Not Shooting Shooting
My digital camera went low on batteries today and not having a charger with me, I knew that something worth taking pictures would take place. And few hours later it did. With the astounding inevitability of a physical law.
In the summer of 1866, a battle between the Austrian and Prussian armies took place near my hometown in eastern Bohemia. To commemorate the event, the city and several historical societies organized a reenactment in contemporary costumes and, as a prelude, an audio visual show on the town's old square.
Festivities began after the sunset with the Torch Parade in which legions of soldiers carrying flaming rifles marched to the old town square. Their uniforms were meticulously sown with an eye for detail and their demeanor showed plenty of eagerness for tomorrow's battle. Unlike my camera, their well polished muskets were ready for shooting (I am sure Austria-Hungary would have been proud of their readiness). When the troops were mustered, all the electric lights on the square went out and we could see but the contours of the White Tower and the adjacent gothic cathedral.

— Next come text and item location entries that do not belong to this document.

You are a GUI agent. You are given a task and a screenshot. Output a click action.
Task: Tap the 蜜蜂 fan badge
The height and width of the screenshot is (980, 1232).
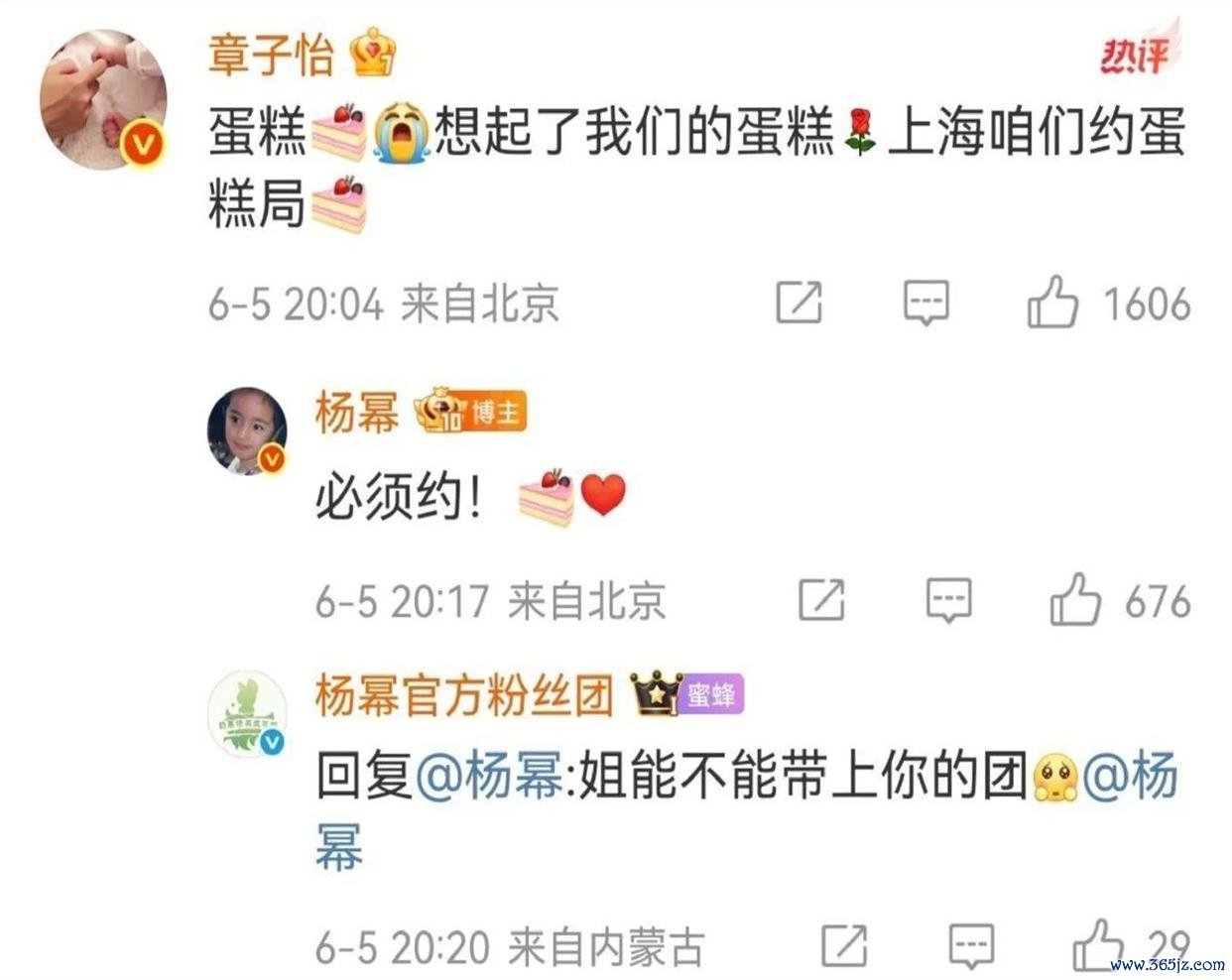click(x=712, y=695)
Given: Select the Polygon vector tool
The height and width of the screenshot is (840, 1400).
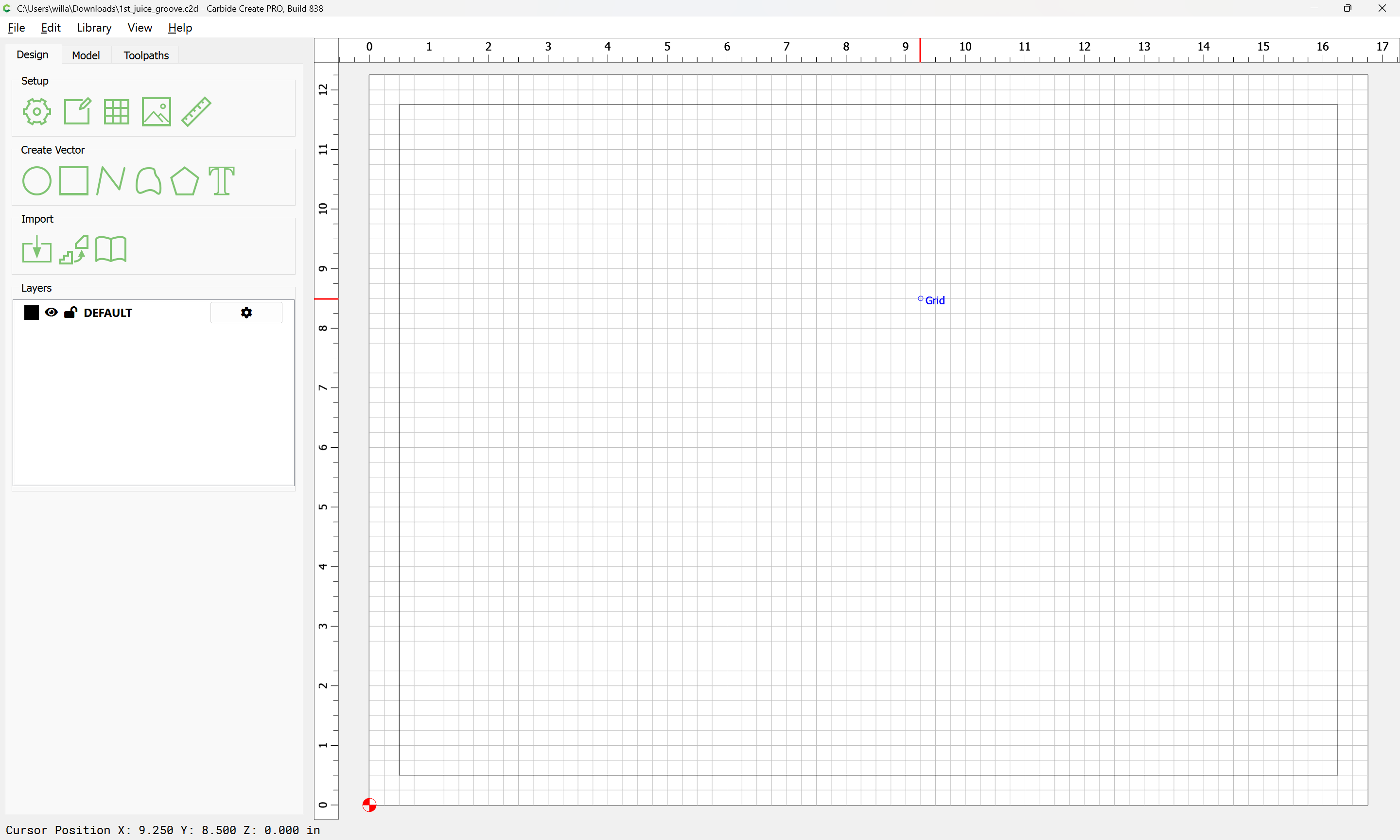Looking at the screenshot, I should tap(184, 181).
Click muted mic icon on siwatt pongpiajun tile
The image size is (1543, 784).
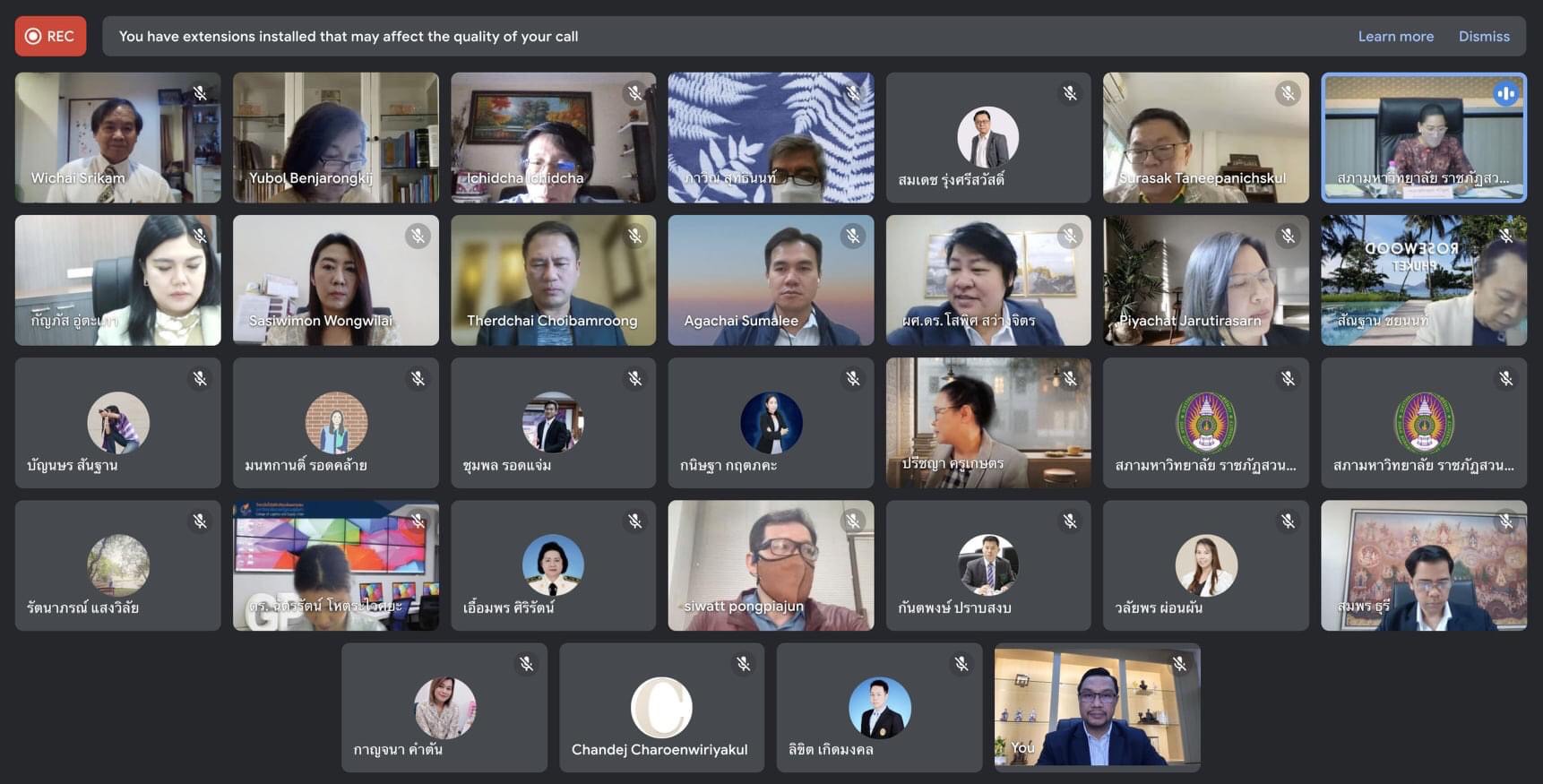pyautogui.click(x=853, y=521)
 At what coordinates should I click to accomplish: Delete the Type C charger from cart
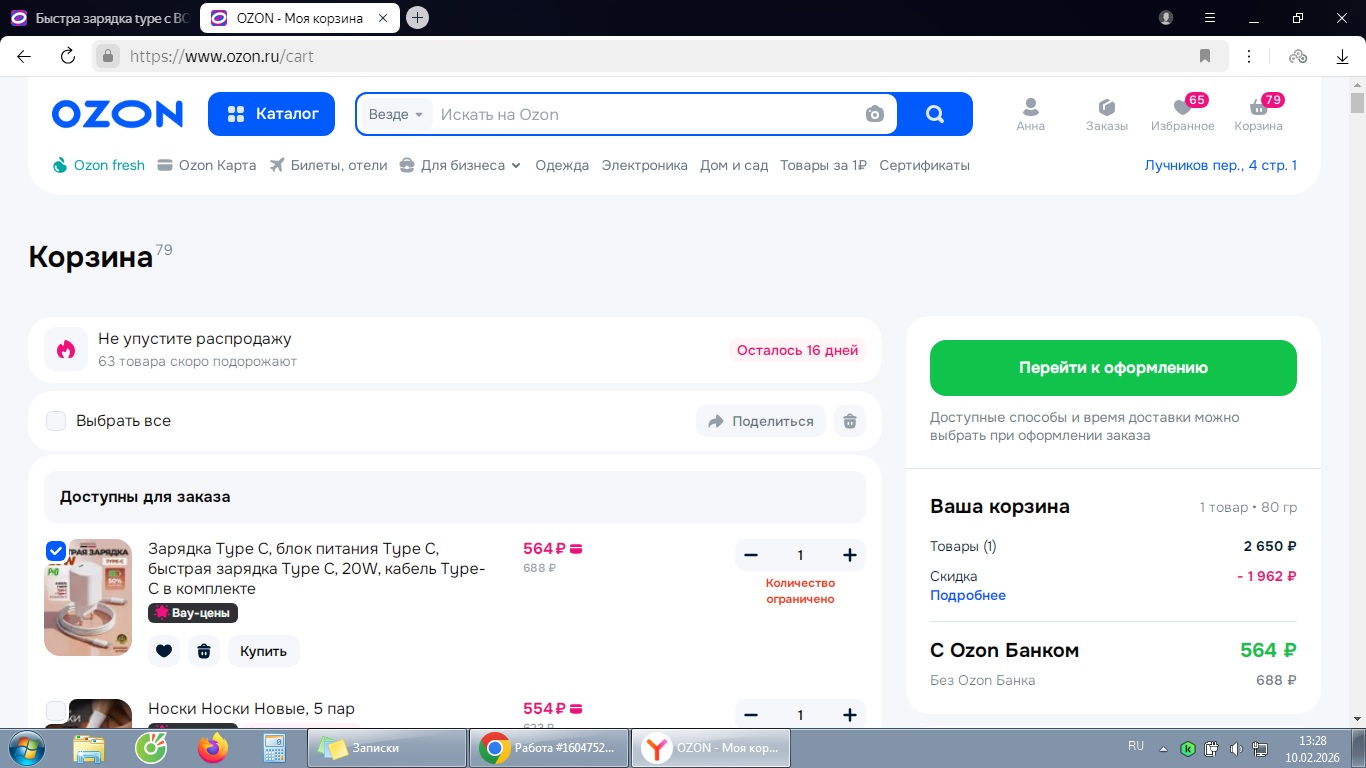pyautogui.click(x=204, y=651)
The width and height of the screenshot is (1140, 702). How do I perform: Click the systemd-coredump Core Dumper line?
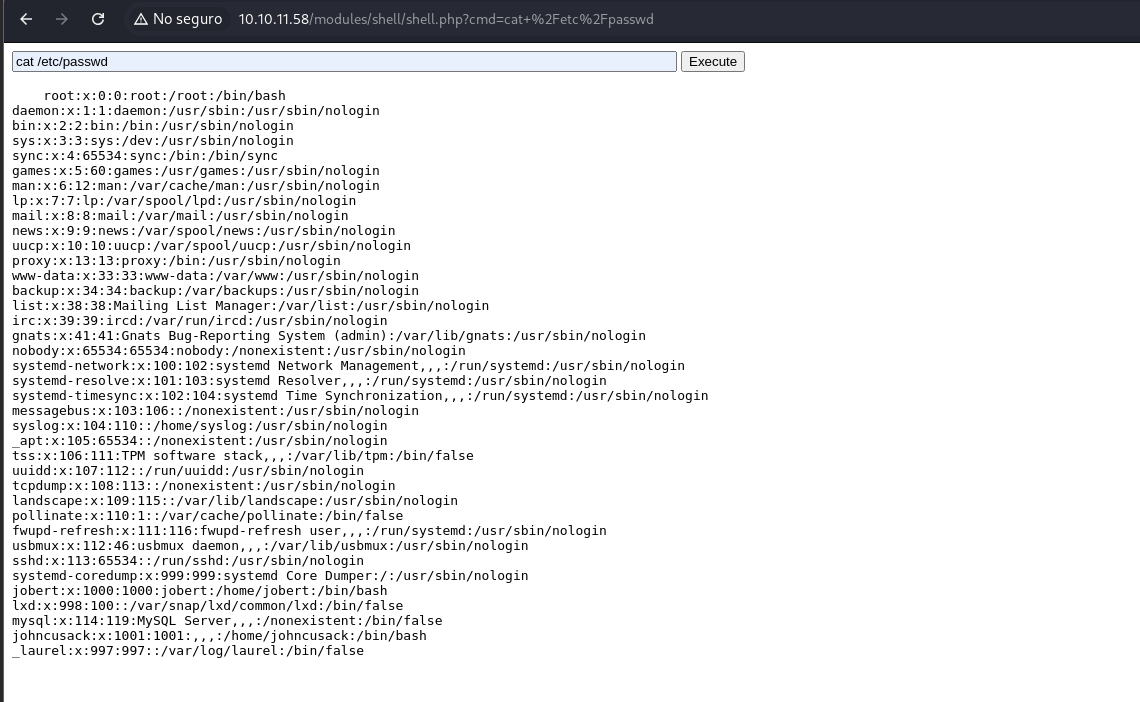click(269, 576)
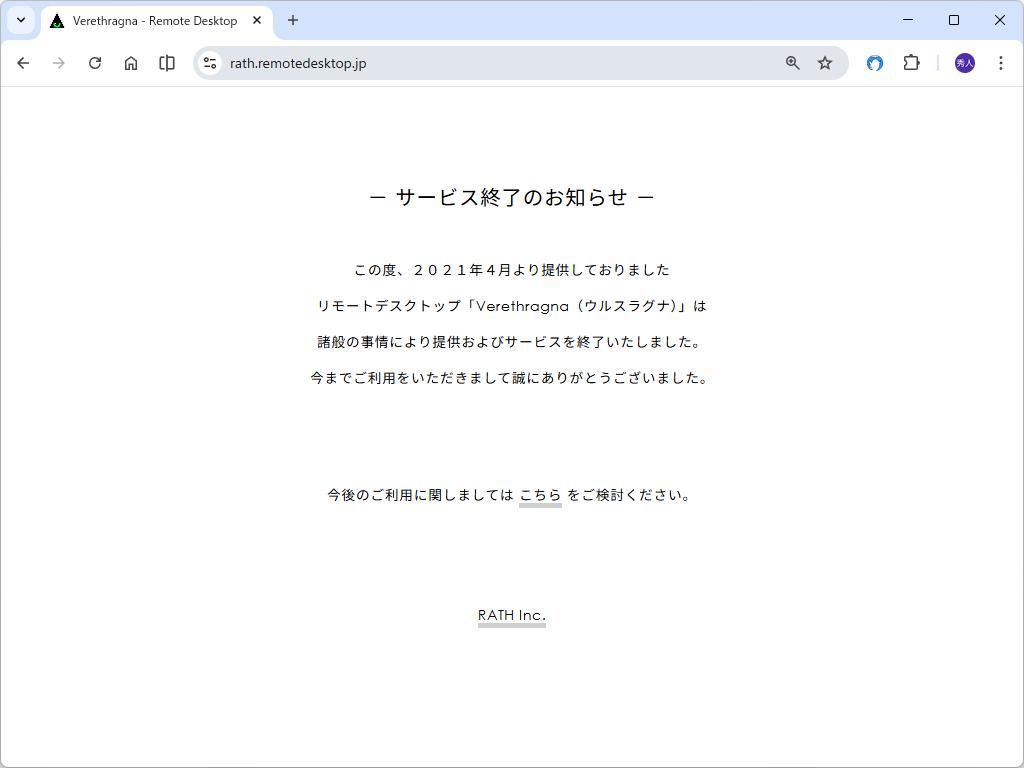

A picture is worth a thousand words, and tonight a battery would be worth a thousand pictures. The square packed with people, images from last year's battle projected onto a big screen, blooming fireworks imitating the sounds of shooting, the sparks suffusing the cathedral with a surreal flickering light, ribbons of smoke surrounding the stern towers, a staged skirmish fuelled by the gradating music, girls of a choir clad in white, an onstage cannon going off...
I didn't shoot many pictures today, but I acquired an important piece of experience: whenever I want to watch something magnificent, all I have to do is run the batteries in my camera down.